■ **Work to be completed**: Return every line of the records below that contains the word "Image", copying each line in full.

■ **Data rows**:
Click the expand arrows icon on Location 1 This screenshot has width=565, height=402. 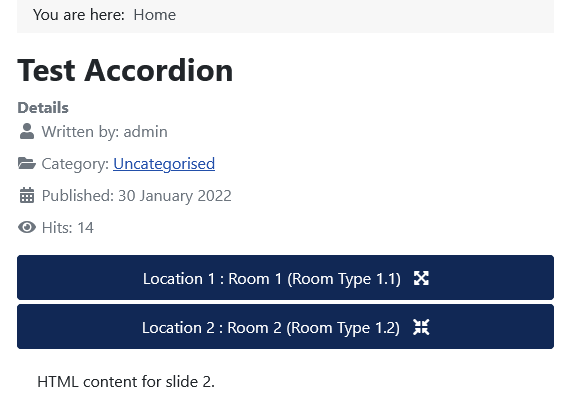(x=421, y=278)
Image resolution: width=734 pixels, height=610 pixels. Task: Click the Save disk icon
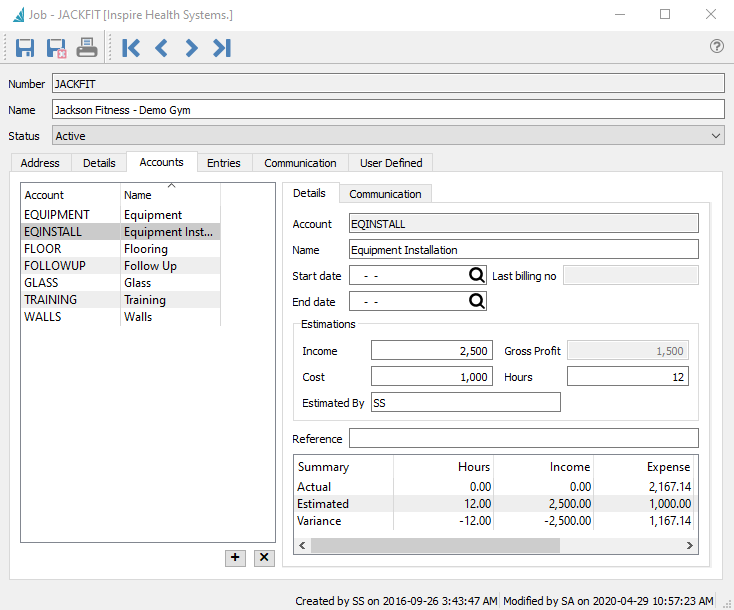(26, 47)
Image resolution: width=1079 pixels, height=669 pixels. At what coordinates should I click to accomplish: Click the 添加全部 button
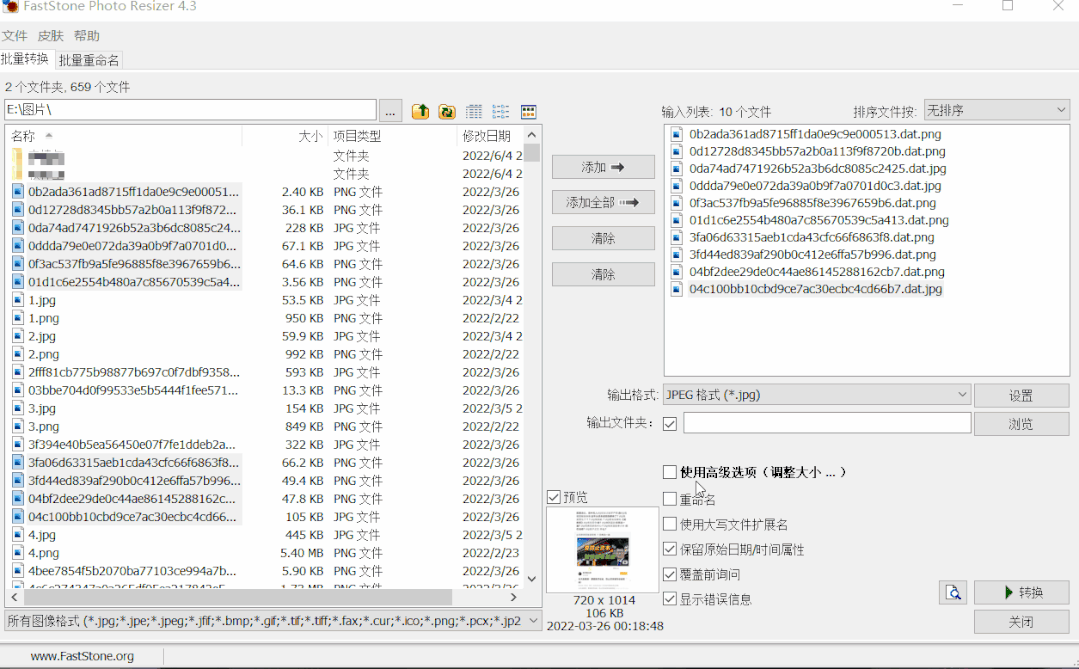pos(602,201)
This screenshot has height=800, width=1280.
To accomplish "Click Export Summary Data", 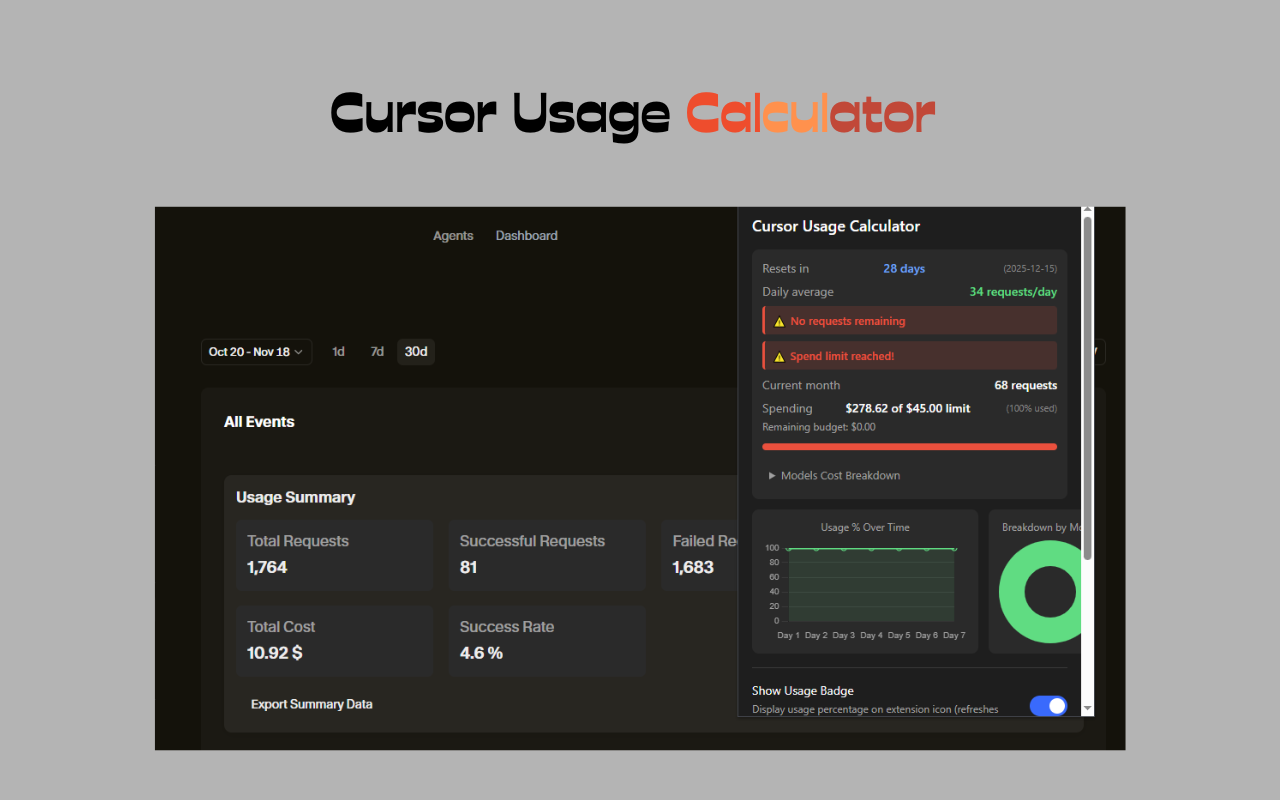I will pyautogui.click(x=311, y=704).
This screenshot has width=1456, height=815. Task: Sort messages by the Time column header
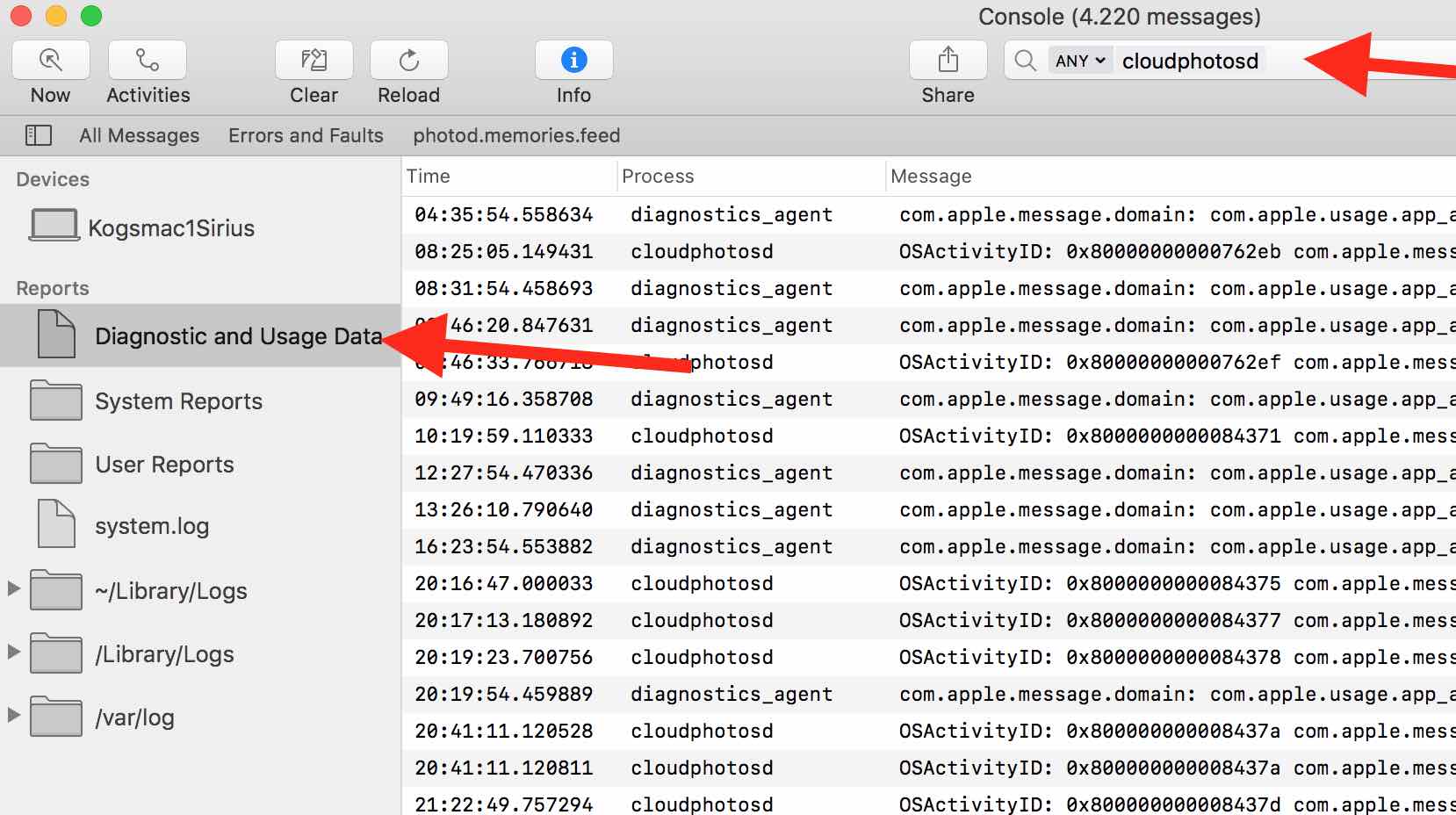pos(429,176)
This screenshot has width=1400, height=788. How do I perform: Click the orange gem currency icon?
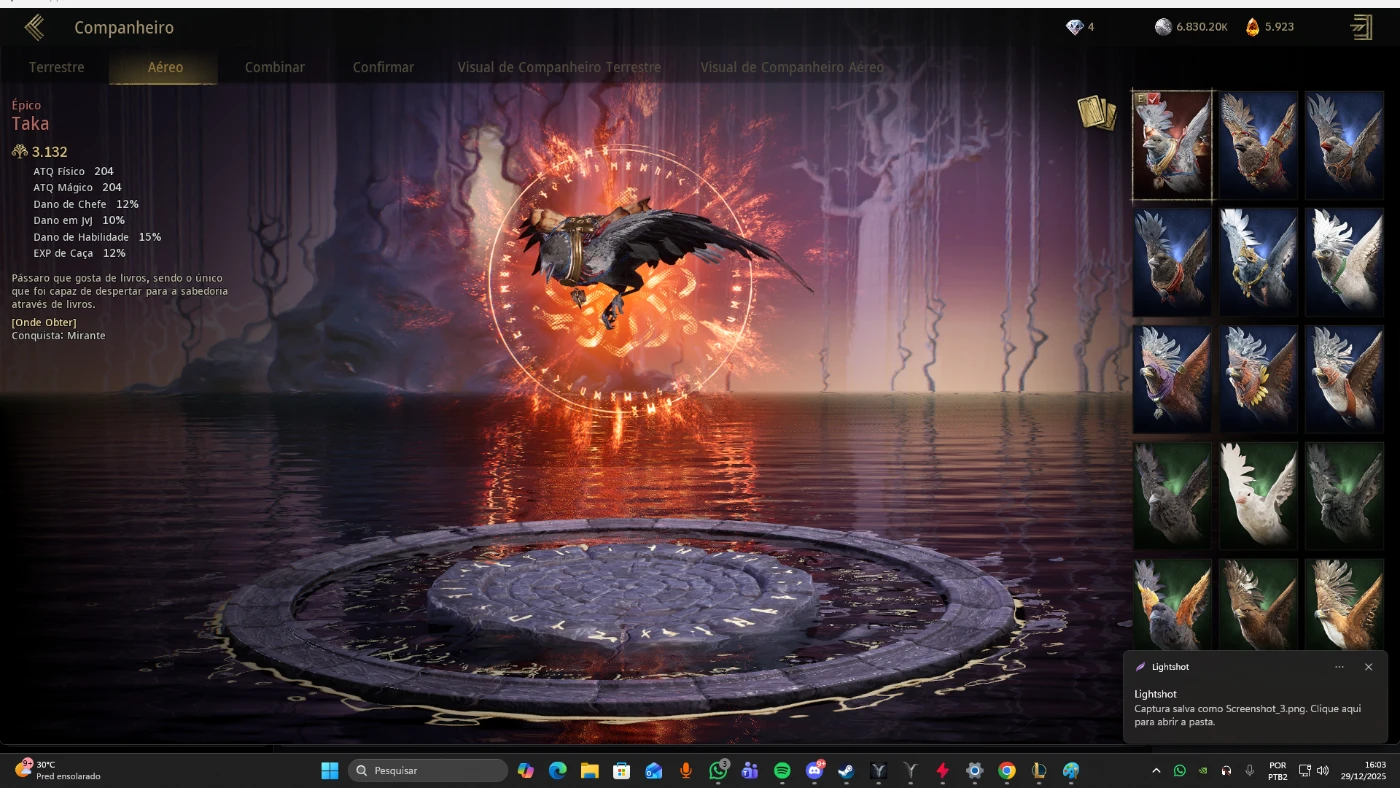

■ **Answer below**:
Image resolution: width=734 pixels, height=610 pixels. Task: Click the Save disk icon
Image resolution: width=1079 pixels, height=669 pixels. At what coordinates should I click to accomplish: Click the 添加全部 button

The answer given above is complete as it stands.